Page 12 of 30

PE20.4 | Hematuria — Summary & Reflection

KEY TAKEAWAYS

Haematuria is confirmed by urine microscopy (≥5 RBC/hpf), not dipstick alone. The key first classification step is glomerular (dysmorphic RBCs + RBC casts) versus non-glomerular (isomorphic RBCs). Glomerular causes in children include APSGN (latent period 1–2 weeks, C3 low), IgA nephropathy (synpharyngitic, C3 normal), Alport syndrome (X-linked COL4A5 mutation, haematuria + deafness + lenticonus), thin GBM disease (benign familial haematuria), and HSP/lupus nephritis. Non-glomerular causes include UTI (commonest), hypercalciuria (urine Ca/Cr >0.2 — commonest cause of isolated microscopic haematuria), nephrolithiasis, trauma, and Wilms tumour. Investigation is guided by morphology: glomerular workup (UPCR, C3, C4, serology, ANA, audiometry); non-glomerular workup (culture, USG, urine Ca/Cr). Referral is needed for: proteinuria + haematuria, hypertension + haematuria, low C3 persisting >8–12 weeks, hereditary nephritis features, macroscopic without identified cause, and any suspicion of renal mass.

REFLECT

Return to the 6-year-old girl from the hook. Her urine microscopy shows 8–10 isomorphic RBCs/hpf, no casts, no dysmorphic cells, and no leucocytes. USG KUB is normal. Urine Ca/Cr ratio is 0.28. Her mother has a history of passing kidney stones. (1) What is your diagnosis?

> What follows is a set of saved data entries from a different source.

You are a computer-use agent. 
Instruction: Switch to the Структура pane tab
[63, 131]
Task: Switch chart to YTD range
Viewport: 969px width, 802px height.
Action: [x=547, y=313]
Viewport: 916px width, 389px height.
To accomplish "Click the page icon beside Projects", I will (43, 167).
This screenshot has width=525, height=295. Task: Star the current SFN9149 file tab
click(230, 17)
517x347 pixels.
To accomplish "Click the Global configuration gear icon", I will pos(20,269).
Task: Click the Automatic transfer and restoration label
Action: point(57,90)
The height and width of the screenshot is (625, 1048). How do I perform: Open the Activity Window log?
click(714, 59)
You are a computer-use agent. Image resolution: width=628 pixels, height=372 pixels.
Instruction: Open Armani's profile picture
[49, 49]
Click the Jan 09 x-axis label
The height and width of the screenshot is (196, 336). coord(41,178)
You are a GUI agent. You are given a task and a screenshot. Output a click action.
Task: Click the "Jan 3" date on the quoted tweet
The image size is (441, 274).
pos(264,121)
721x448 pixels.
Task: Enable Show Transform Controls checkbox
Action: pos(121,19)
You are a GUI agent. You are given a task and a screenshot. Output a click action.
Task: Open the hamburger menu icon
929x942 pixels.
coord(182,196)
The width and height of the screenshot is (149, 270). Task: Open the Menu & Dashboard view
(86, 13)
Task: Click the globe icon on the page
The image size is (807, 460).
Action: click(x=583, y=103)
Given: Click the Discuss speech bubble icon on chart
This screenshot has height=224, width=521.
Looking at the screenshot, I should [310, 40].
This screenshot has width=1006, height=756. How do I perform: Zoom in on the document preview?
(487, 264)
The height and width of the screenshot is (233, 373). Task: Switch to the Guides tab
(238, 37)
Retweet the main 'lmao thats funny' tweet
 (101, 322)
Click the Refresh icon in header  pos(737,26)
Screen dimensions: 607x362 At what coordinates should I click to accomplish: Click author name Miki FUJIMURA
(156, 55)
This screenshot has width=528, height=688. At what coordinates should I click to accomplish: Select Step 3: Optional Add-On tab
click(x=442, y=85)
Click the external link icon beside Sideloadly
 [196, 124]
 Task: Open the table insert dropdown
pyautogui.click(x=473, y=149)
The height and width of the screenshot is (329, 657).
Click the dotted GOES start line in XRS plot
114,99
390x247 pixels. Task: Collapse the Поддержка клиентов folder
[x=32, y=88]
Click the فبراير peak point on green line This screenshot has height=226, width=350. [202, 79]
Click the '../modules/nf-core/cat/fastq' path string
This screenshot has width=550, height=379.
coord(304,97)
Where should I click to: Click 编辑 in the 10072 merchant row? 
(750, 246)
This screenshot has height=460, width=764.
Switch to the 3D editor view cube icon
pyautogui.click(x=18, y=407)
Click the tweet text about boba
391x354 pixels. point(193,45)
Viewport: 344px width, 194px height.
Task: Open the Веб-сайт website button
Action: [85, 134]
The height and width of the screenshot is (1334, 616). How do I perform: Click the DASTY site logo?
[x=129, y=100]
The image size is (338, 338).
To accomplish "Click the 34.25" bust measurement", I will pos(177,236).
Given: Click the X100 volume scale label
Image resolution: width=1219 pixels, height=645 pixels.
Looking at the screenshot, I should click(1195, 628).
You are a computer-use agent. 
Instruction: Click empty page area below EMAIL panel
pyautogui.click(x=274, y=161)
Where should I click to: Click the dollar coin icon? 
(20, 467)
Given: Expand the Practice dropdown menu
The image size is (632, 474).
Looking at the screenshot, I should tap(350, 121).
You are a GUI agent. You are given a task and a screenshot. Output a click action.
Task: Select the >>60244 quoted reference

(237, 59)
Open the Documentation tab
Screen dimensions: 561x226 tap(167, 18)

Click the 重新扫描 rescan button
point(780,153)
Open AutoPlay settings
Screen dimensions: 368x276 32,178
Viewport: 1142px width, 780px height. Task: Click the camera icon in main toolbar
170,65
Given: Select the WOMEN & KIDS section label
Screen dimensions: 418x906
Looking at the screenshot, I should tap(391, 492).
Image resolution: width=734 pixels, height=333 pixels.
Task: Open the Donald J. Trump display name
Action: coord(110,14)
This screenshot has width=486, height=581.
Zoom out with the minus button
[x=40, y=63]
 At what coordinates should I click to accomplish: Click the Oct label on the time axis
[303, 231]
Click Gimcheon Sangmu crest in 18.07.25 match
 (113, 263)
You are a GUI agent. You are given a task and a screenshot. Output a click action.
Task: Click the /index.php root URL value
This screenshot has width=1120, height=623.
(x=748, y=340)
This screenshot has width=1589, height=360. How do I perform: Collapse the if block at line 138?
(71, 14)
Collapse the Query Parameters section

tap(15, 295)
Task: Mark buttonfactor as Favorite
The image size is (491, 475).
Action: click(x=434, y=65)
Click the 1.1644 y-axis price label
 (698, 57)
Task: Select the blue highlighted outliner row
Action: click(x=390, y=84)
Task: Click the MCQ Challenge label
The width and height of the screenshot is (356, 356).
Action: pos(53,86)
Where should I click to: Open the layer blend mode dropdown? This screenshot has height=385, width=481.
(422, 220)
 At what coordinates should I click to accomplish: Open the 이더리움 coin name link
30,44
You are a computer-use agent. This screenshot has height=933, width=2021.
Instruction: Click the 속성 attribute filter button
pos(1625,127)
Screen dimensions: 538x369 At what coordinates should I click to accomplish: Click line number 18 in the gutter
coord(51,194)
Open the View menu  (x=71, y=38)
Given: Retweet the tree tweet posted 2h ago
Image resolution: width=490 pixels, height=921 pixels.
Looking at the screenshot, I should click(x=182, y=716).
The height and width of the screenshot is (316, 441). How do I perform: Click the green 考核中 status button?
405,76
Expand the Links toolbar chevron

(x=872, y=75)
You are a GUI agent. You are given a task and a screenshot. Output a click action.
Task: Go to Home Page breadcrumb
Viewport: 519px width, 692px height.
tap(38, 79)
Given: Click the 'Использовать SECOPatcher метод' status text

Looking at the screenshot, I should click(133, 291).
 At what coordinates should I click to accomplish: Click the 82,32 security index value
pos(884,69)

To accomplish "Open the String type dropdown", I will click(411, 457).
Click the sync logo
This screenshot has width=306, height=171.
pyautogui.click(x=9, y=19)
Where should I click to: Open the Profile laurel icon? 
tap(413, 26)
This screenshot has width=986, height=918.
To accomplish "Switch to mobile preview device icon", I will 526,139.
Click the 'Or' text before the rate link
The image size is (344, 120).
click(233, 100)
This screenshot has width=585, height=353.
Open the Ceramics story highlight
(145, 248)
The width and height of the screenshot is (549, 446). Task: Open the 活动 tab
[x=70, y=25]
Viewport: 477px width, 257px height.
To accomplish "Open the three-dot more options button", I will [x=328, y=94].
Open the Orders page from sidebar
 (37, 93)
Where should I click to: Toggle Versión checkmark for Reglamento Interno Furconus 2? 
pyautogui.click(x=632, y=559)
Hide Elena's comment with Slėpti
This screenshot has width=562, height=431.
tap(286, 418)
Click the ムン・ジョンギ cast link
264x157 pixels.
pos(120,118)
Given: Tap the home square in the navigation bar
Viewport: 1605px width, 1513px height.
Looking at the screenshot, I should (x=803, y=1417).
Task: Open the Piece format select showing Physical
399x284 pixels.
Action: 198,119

What does the isomorphic morphology tell you? (2) What is the significance of the Ca/Cr ratio, and what initial management would you recommend? (3) The family mentions that the mother's brother 'lost his kidneys young' — does this change your thinking? If so, what additional investigation would you now add, and why?